:: EXTRACTED INFORMATION

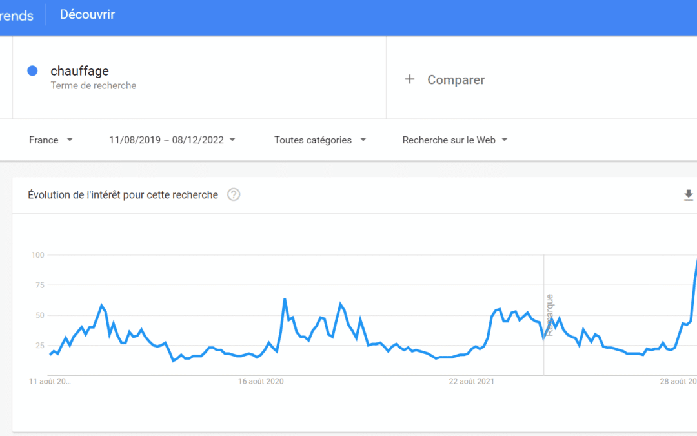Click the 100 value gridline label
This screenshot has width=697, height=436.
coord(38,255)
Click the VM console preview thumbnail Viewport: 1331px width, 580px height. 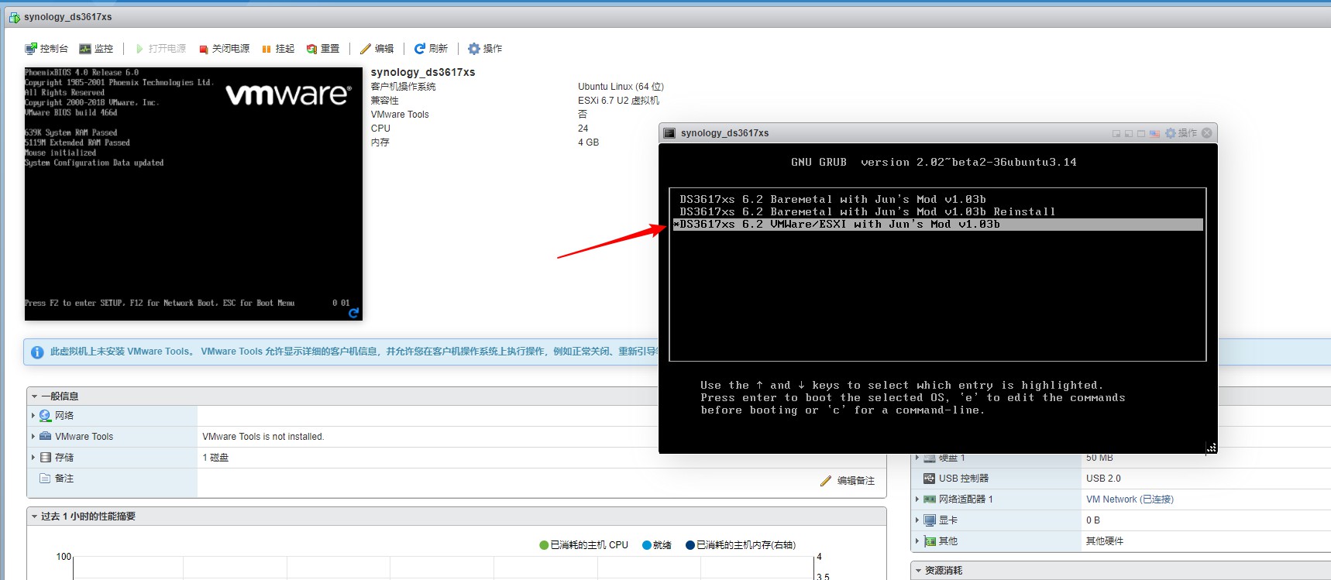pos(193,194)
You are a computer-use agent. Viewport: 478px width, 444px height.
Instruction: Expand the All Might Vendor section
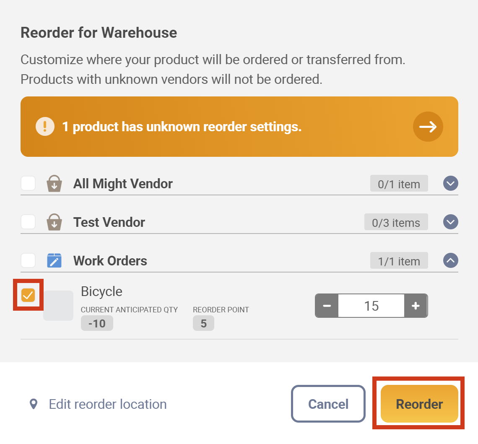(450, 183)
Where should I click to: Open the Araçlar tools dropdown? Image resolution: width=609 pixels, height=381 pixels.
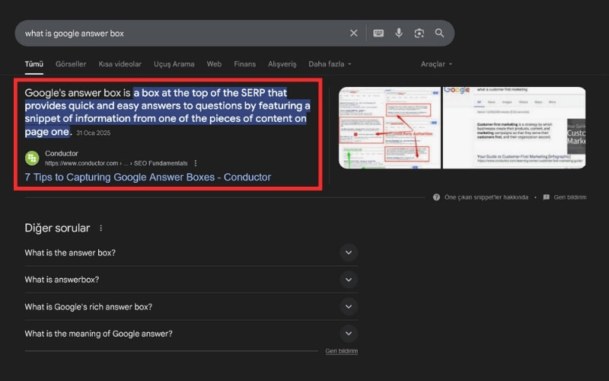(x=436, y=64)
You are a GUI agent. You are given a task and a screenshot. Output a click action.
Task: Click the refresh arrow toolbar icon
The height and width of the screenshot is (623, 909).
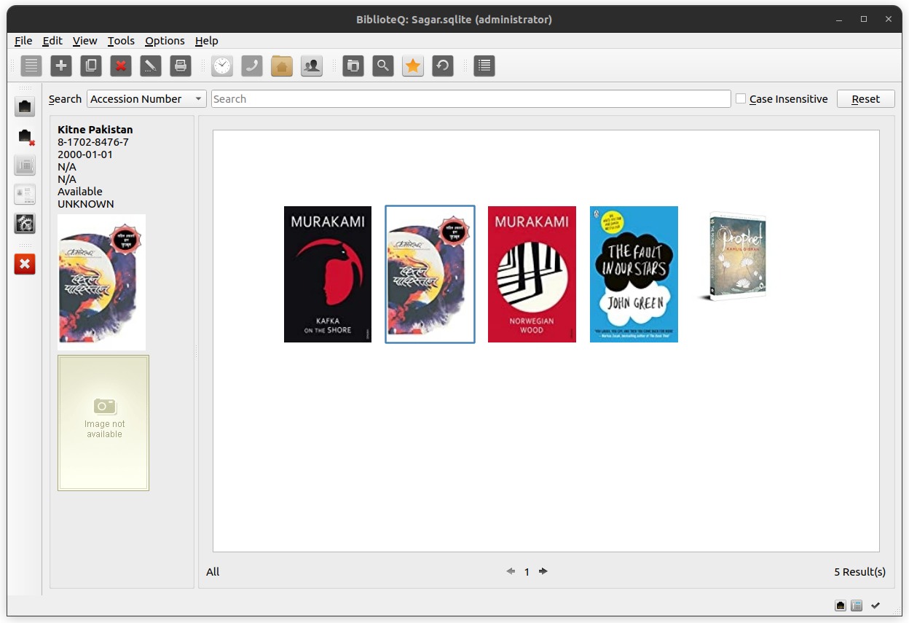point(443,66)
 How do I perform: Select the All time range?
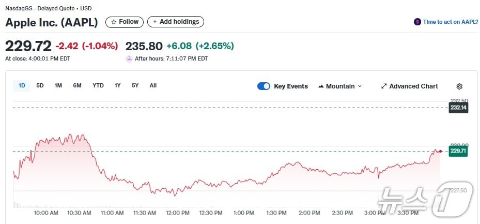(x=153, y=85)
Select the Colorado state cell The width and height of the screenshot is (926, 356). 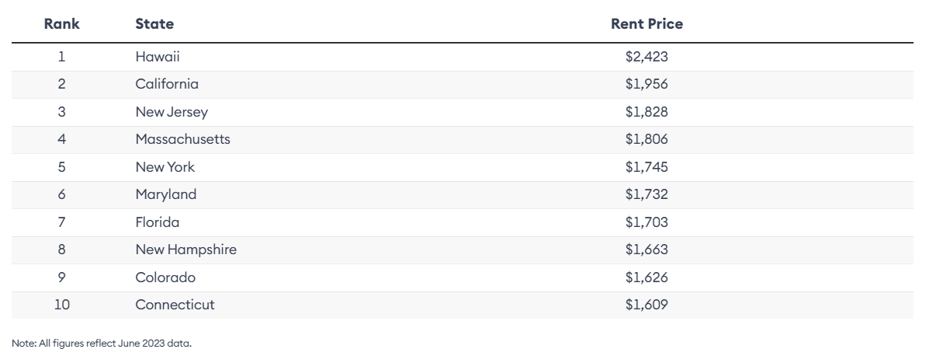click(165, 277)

::::
:: EXTRACTED INFORMATION

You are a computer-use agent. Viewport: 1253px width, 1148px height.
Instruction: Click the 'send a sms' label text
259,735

::::

# INSTRUCTIONS TO FOLLOW
Scan the listing above. Gather each line that contains the word "computer".

# ANSWER TO THE PROBLEM
You are a computer-use agent. Viewport: 478px width, 444px height.
You are a computer-use agent. Viewport: 1253px width, 1148px height.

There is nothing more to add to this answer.